**Aim of the task:** Beginning at the line that contains "The width and height of the screenshot is (205, 263).", return every remaining line of the data below exactly; return nothing before it.

**Supplied material:**
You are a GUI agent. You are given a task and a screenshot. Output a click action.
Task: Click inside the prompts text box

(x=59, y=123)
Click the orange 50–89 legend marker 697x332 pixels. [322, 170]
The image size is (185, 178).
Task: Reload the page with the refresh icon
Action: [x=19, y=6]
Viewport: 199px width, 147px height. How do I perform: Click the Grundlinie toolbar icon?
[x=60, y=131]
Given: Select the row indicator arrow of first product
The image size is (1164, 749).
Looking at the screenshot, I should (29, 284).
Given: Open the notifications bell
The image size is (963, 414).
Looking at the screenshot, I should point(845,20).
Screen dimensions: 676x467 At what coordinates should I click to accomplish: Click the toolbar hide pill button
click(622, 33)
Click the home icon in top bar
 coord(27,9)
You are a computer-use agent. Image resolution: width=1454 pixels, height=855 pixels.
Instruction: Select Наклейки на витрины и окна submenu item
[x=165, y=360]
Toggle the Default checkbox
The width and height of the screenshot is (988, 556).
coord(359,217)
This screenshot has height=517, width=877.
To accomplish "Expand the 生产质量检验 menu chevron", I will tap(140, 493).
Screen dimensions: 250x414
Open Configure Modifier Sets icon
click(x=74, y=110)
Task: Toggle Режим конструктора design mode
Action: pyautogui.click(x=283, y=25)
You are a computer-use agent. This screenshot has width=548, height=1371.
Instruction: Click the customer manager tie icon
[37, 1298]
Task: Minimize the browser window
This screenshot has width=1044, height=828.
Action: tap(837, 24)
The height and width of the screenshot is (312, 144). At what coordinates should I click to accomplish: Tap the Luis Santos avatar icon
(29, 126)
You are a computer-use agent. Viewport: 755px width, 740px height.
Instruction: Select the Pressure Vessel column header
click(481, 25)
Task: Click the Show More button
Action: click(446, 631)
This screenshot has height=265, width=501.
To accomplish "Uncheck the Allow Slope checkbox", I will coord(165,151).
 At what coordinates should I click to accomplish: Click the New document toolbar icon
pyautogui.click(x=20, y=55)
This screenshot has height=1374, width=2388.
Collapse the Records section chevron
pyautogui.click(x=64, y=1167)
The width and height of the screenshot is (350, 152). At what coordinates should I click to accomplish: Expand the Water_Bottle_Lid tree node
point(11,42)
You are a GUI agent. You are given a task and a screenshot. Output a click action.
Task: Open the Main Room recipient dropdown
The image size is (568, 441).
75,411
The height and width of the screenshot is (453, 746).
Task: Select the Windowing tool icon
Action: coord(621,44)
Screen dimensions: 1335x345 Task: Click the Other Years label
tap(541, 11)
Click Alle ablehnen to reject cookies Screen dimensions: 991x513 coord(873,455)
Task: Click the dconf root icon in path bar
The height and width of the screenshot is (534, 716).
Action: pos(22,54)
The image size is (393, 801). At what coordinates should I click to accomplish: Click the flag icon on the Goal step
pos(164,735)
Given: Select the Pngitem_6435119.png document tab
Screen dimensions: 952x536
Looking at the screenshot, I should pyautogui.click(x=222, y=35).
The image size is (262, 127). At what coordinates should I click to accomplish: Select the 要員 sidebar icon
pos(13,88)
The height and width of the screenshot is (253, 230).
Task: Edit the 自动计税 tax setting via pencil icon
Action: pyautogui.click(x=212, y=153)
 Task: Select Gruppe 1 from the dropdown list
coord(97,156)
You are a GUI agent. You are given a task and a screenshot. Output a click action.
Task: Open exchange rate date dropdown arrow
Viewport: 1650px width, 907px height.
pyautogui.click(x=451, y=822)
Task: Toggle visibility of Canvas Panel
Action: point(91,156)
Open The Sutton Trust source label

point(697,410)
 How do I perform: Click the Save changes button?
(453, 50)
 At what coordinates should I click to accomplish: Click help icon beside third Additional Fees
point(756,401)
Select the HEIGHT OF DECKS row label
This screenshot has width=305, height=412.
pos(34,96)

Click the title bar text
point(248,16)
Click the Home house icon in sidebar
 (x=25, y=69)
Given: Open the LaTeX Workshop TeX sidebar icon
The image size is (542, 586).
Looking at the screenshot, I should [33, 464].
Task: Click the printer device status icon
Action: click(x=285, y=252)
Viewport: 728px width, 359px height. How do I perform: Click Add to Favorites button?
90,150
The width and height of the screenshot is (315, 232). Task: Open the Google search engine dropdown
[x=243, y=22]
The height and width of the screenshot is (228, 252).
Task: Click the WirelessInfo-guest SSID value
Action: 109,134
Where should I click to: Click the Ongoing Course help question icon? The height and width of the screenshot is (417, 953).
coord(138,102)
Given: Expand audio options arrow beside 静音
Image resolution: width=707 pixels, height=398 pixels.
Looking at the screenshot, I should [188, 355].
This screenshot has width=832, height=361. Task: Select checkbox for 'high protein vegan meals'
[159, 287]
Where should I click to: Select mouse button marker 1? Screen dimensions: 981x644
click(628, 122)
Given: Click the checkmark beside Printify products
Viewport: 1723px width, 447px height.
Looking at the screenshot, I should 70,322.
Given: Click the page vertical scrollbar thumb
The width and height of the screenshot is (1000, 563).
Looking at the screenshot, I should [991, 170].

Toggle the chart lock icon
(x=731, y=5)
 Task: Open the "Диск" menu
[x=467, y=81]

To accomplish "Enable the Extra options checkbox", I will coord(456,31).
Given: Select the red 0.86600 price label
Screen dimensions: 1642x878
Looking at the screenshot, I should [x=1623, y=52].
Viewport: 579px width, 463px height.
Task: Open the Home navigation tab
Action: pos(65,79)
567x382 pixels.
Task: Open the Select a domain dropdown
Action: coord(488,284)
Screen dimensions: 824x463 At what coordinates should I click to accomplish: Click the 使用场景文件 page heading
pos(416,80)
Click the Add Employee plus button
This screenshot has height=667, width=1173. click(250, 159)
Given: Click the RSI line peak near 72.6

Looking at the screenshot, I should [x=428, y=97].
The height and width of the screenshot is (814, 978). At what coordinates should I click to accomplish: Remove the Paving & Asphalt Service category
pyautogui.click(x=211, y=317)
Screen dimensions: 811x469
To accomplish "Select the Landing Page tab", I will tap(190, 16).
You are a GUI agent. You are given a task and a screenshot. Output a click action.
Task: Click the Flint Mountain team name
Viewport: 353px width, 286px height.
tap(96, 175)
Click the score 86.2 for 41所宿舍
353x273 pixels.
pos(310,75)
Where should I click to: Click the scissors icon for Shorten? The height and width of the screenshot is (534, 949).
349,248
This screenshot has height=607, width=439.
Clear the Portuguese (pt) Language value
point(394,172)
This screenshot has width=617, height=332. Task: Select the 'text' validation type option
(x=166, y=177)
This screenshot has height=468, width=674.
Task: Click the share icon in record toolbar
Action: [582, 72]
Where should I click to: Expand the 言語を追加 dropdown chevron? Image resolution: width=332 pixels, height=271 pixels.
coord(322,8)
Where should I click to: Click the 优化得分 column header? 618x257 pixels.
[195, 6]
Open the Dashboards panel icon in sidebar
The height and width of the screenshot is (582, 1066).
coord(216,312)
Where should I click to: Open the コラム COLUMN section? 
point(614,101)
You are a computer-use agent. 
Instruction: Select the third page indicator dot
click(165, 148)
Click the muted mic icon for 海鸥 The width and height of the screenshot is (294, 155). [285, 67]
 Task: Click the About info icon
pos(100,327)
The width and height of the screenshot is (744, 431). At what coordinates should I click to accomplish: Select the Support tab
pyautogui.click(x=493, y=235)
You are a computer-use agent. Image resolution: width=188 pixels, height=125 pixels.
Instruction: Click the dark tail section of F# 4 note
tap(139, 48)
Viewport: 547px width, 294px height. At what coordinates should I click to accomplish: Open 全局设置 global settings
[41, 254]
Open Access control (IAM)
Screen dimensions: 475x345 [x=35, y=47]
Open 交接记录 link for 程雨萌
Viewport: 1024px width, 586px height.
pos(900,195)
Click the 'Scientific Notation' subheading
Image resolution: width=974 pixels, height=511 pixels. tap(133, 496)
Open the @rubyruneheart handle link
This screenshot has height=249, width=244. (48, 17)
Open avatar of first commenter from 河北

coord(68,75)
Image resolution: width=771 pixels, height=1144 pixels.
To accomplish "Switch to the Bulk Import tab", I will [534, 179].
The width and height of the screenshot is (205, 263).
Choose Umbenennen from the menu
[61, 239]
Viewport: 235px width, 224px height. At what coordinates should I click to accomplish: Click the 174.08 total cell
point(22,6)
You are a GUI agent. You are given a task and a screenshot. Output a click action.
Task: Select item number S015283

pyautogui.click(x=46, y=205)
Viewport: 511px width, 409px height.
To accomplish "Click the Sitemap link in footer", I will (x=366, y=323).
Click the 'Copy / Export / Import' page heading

**Solution:**
The width and height of the screenshot is (205, 263).
Choose Umbenennen from the menu
[61, 239]
Viewport: 235px width, 224px height. At what coordinates should I click to accomplish: Click the 174.08 total cell
point(22,6)
You are a GUI agent. You are given a task and a screenshot. Output a click action.
Task: Select item number S015283

pyautogui.click(x=46, y=205)
Viewport: 511px width, 409px height.
To accomplish "Click the Sitemap link in footer", I will (x=366, y=323).
Click the 'Copy / Export / Import' page heading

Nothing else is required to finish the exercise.